Tak lama penantian Ummu Habibah radhiallahu ‘anha. Suatu ketika, dia dikejutkan oleh kedatangan budak perempuan Najasyi yang bernama Abrahah. Dia menyambut dengan santun dan berseri-seri, memberikan izin untuk masuk menemuinya. Kepada Ummu Habibah, Abrahah menyampaikan, “Sesungguhnya Raja menyampaikan salam penghormatan kepadamu dan mengatakan kepadamu bahwa Muhammad Rasulullah telah meminang dirimu. Beliau mengirimkan sepucuk surat kepada Raja agar menjadi wakil untuk melaksanakan akad nikah beliau denganmu. Maka tunjuklah seseorang yang engkau inginkan untuk menikahkanmu.”

Ummu Habibah radhiallahu ‘anha serasa dilambungkan oleh kegembiraannya. Serta-merta ditanggalkannya sepasang gelang perak yang dikenakannya dan diberikan kepada Abrahah. Andaikan dia memiliki seluruh perbendaharaan dunia, ingin dia berikan pula saat itu. Dia berkata, “Aku serahkan urusanku ini kepada Khalid bin Sa’id bin al-‘Ash. Dia adalah orang yang paling dekat kekerabatannya denganku.”

Pada tahun ketujuh setelah hijrah, dalam istana Najasyi, berkumpul seluruh sahabat yang tinggal di Habasyah, dipimpin oleh Ja’far bin Abi Thalib, Khalid bin Sa’id bin al-‘Ash bin Umayyah, ‘Abdullah bin Hudzafah as-Sahmi, dan yang lainnya radhiallah ‘anhum, untuk menyaksikan terselenggaranya akad nikah Ummu Habibah bintu Abi Sufyan radhiallahu ‘anha dengan Rasulullah shallallahu ‘alaihi wa sallam.

Seusai memuji dan menyanjung Allah subhanahu wa ta’ala serta bertasyahhud[2], Najasyi mengatakan kepada para hadirin, “Sesungguhnya Rasulullah shallallahu ‘alaihi wa sallam telah menulis surat kepadaku untuk menikahkan beliau dengan Ummu Habibah bintu Abi Sufyan. Maka aku penuhi permintaannya dan aku berikan mahar kepada Ummu Habibah dari beliau sebesar empat ratus dinar emas.” Kemudian dikeluarkannya dinar-dinar itu di hadapan Khalid bin Sa’id bin al-‘Ash radhiallahu ‘anhu.

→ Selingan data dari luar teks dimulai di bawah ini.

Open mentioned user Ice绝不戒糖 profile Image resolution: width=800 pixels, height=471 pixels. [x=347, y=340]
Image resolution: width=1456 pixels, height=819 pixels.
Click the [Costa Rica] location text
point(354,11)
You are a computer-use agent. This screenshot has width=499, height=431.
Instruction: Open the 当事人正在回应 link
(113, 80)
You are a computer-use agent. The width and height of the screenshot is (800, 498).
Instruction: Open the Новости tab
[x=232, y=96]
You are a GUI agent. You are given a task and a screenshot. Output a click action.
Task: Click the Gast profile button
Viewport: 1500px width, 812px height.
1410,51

Khalid pun berkata, “Aku penuhi permintaan Rasulullah shallallahu ‘alaihi wa sallam dan aku nikahkan beliau dengan Ummu Habibah bintu Abi Sufyan.”
Kemudian Najasyi menghidangkan makanan bagi para hadirin dalam pernikahan itu.

Saat Ummu Habibah radhiallahu ‘anha menerima mahar itu, diberikannya lima puluh dinar kepada Abrahah. Namun Abrahah menolaknya. “Sesungguhnya Raja menetapkan demikian kepadaku,” katanya. Dia pun mengembalikan sepasang gelang yang diberikan Ummu Habibah dulu. Keesokan harinya, Abrahah datang membawa ‘ud[3], waras[4], ‘anbar, dan zubad[5]. Kemudian Ummu Habibah radhiallahu ‘anha bersiap untuk dibawa kepada Rasulullah shallallahu ‘alaihi wa sallam di Madinah.

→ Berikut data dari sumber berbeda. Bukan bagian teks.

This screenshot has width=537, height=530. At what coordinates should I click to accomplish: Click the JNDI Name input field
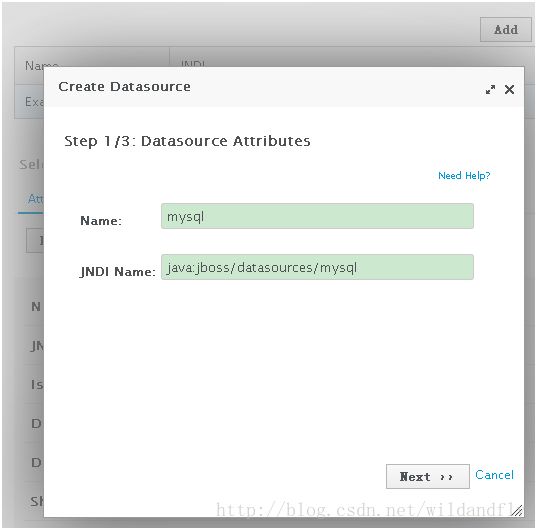[x=317, y=267]
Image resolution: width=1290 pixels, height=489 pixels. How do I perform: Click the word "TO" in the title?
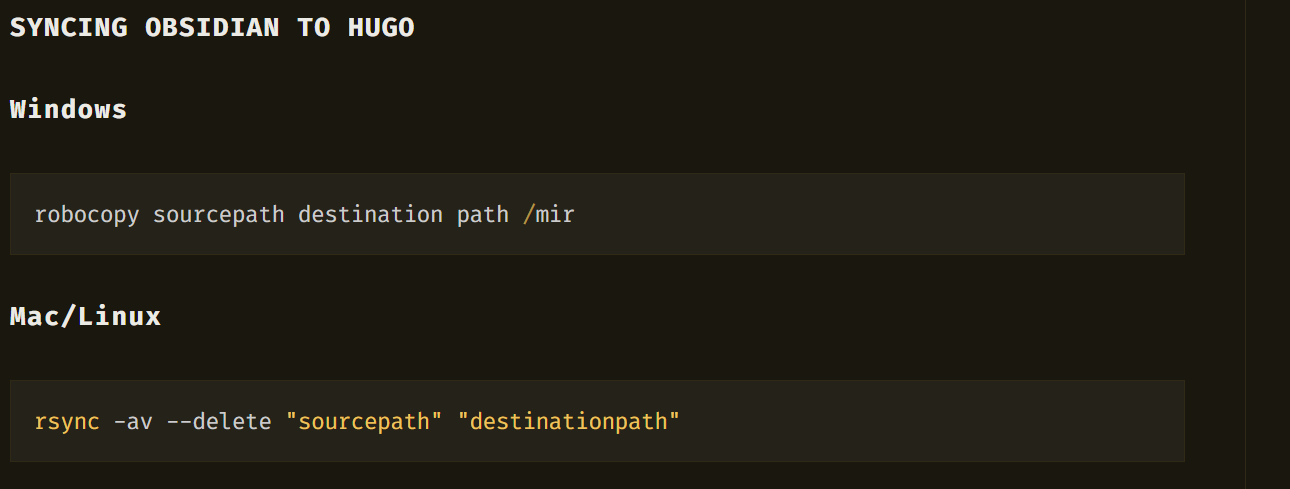point(313,28)
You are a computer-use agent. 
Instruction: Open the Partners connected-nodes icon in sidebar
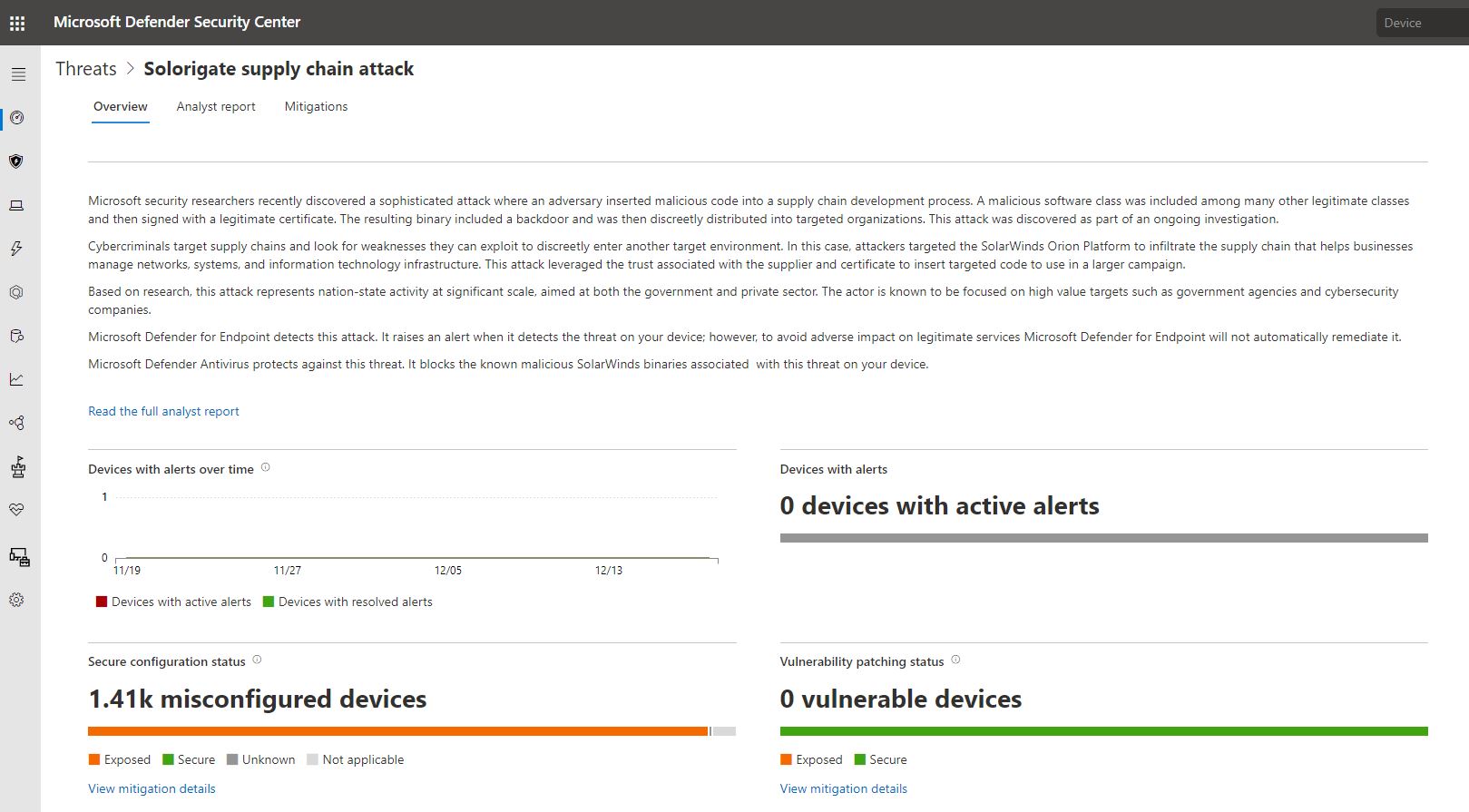point(16,423)
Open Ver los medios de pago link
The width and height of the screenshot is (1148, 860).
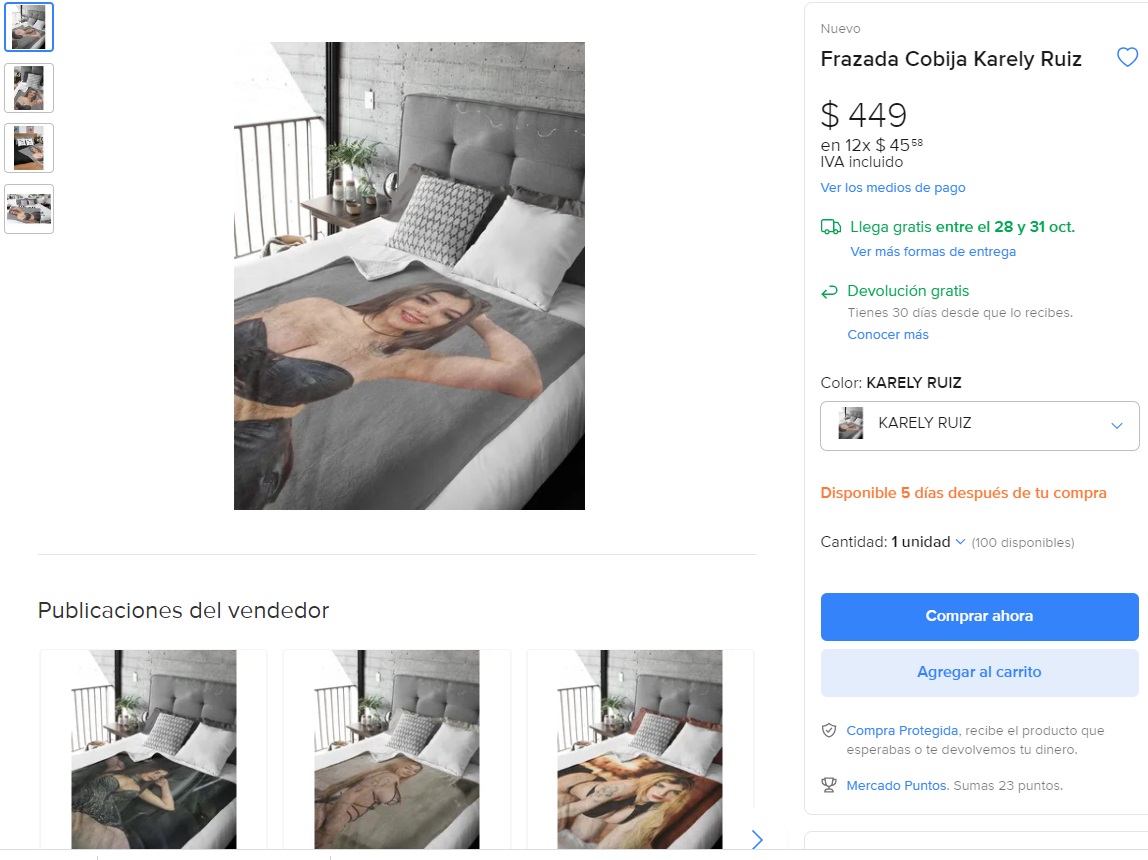click(x=893, y=188)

Kecintaan Ummu Habibah radhiallahu ‘anha terhadap Allah ‘azza wa jalla dan Rasul-Nya shallallahu ‘alaihi wa sallam melebihi segalanya. Tatkala terjadi pengkhianatan kaum musyrikin terhadap Perjanjian Hudaibiyah, Abu Sufyan datang ke Madinah, bertemu dengan Rasulullah shallallahu ‘alaihi wa sallam untuk memperpanjang perdamaian dengan kaum muslimin. Akan tetapi, beliau menolaknya.

Abu Sufyan beranjak dari hadapan beliau dan datang di kediaman putrinya, Ummu Habibah. Ketika dia hendak duduk di hamparan tempat duduk Rasulullah shallallahu ‘alaihi wa sallam, Ummu Habibah menjauhkannya. Abu Sufyan pun marah, “Wahai putriku, engkau lebih menyukai tempat duduk itu daripada aku, ataukah lebih menyukaiku?”

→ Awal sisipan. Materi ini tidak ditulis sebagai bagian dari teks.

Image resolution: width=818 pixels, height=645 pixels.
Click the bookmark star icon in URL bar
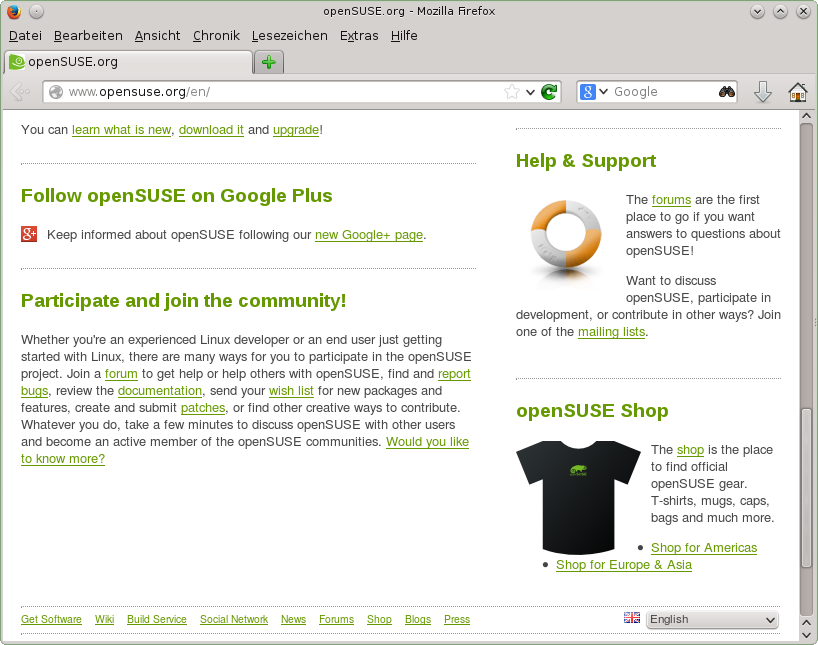512,92
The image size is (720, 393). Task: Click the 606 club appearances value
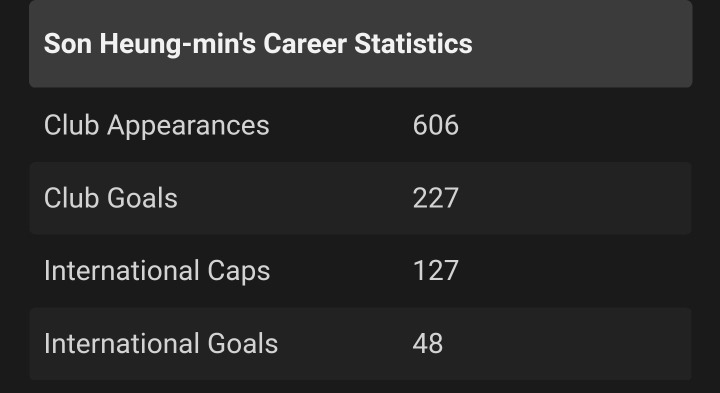(x=435, y=125)
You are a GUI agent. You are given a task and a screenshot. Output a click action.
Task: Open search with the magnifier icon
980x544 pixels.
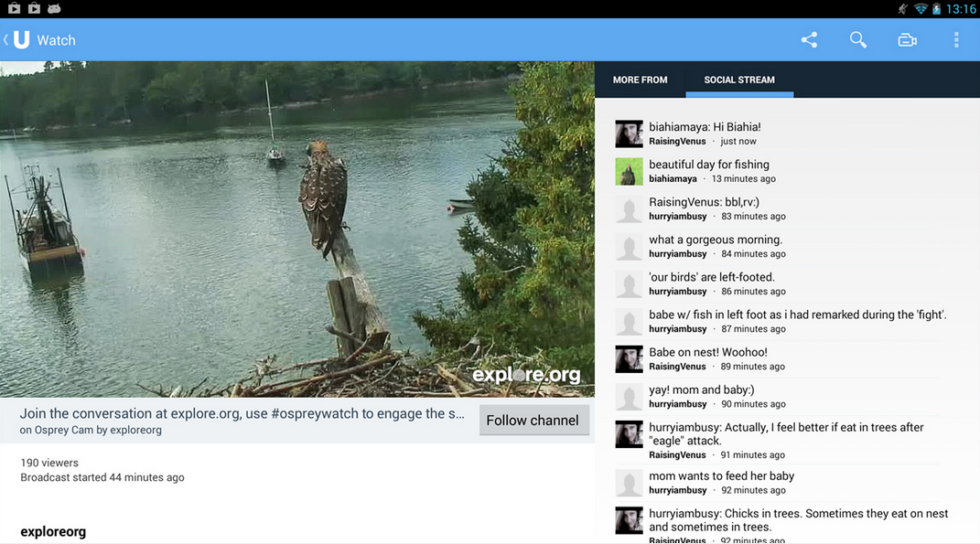point(858,40)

Ummu Habibah menjawab, “Akan tetapi, ini tempat duduk Rasulullah shallallahu ‘alaihi wa sallam. Sementara engkau adalah seorang musyrik yang najis.”

Abu Sufyan pun berujar, “Putriku, engkau benar-benar telah ditimpa kejelekan setelah berpisah denganku!”

Semasa hidupnya, Ummu Habibah radhiallahu ‘anha menyebarkan riwayat dari suaminya yang mulia. Betapa banyak yang telah mengambil ilmu darinya. Ummu Habibah pun mendapatkan kedudukan yang terhormat dan mulia di sisi kaum muslimin, terutama pada masa pemerintahan saudaranya, Mu’awiyah bin Abi Sufyan radhiallahu ‘anhuma, hingga tiba saat dia kembali ke haribaan Rabbnya pada tahun 44 H.

Ummu Habibah, semoga Allah subhanahu wa ta’ala meridhainya….

Wallahu ta’ala a’lamu bish-shawab.

 

Ditulis oleh al-Ustadzah Ummu Abdirrahman bintu ‘Imran

Sumber Bacaan:

  • al-Ishabah, al-Hafizh Ibnu Hajar al-‘Asqalani (7/651—653)
  • Siyar A’lamin Nubala’, al-Imam adz-Dzahabi (2/218—223)
  • Tahdzibul Kamal, al-Imam al-Mizzi (35/175)
  • Shuwar min Hayatish Shahabah lil Mustawa ar-Rabi’, Ma’had Ta’lim al-Lughah al-‘Arabiyah.

 


 

[1] Misykah yaitu tempat diletakkannya lampu. Maksudnya, keluar dari sumber cahaya yang sama.

[2] Tasyahud dalah mengucapkan syahadat.

[3] Kayu gaharu, jenis wewangian yang dibakar.

[4] Tumbuhan yang diambil darinya wewangian za’faran.

[5] Jenis-jenis wewangian.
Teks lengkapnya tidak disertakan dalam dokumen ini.